## Task brief:
Reproduce the records verbatim, starting at the line that contains "The image size is (795, 722)." and continuing through the last line of the records.

Raw records
====================

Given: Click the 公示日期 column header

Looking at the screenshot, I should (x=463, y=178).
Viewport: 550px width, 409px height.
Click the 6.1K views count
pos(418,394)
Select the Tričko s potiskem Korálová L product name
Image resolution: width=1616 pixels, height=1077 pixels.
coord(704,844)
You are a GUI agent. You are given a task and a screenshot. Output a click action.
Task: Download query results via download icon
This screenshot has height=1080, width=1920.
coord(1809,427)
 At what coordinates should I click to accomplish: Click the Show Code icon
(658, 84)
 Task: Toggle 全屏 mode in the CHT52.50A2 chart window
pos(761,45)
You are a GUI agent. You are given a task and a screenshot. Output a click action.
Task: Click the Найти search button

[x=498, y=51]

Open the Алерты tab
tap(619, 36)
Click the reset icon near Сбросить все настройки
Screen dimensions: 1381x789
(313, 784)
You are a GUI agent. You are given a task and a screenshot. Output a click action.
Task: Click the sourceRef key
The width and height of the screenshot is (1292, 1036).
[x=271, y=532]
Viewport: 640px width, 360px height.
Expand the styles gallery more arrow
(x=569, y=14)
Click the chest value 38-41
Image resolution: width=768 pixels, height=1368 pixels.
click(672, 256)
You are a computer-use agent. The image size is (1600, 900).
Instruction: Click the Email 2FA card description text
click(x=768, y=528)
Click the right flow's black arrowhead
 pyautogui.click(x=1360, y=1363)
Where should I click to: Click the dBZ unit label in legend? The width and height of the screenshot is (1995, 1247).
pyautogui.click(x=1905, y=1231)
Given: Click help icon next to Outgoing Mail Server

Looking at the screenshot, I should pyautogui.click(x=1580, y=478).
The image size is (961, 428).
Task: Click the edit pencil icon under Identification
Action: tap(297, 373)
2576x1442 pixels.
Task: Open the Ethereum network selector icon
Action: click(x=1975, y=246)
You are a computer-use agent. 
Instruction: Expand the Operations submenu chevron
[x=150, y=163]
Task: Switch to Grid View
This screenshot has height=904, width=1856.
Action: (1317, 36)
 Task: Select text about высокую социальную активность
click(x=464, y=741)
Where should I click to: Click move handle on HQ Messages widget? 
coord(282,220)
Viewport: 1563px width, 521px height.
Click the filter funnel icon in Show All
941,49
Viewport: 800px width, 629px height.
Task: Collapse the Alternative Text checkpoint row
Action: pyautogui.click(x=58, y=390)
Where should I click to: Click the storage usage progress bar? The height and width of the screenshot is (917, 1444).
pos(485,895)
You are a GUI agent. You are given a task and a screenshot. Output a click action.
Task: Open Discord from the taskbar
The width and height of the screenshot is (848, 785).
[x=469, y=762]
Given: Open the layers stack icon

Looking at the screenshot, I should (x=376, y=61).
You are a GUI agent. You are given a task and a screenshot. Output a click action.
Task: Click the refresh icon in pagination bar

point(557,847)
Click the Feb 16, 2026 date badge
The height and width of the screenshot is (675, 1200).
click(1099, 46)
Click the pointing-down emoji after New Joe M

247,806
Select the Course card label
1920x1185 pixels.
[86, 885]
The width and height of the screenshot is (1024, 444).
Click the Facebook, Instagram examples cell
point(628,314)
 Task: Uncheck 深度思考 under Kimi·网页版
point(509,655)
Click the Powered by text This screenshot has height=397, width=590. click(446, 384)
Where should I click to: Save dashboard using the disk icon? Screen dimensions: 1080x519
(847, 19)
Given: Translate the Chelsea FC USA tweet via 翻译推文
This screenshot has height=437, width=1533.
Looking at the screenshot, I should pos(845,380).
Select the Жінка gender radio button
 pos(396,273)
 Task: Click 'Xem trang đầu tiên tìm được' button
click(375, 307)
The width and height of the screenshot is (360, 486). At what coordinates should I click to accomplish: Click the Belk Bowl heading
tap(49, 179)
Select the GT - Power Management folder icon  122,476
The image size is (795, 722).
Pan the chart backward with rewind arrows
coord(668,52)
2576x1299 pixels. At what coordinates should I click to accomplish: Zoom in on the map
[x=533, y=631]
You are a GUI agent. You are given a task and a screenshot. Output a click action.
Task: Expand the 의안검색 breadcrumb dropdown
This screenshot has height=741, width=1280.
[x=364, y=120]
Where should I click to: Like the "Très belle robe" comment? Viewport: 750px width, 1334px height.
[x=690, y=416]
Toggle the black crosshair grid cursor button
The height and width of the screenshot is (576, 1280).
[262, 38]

====================

## Finished task:
The image size is (795, 722).
Pan the chart backward with rewind arrows
coord(668,52)
2576x1299 pixels. At what coordinates should I click to accomplish: Zoom in on the map
[x=533, y=631]
You are a GUI agent. You are given a task and a screenshot. Output a click action.
Task: Expand the 의안검색 breadcrumb dropdown
This screenshot has height=741, width=1280.
[x=364, y=120]
Where should I click to: Like the "Très belle robe" comment? Viewport: 750px width, 1334px height.
[x=690, y=416]
Toggle the black crosshair grid cursor button
The height and width of the screenshot is (576, 1280).
[262, 38]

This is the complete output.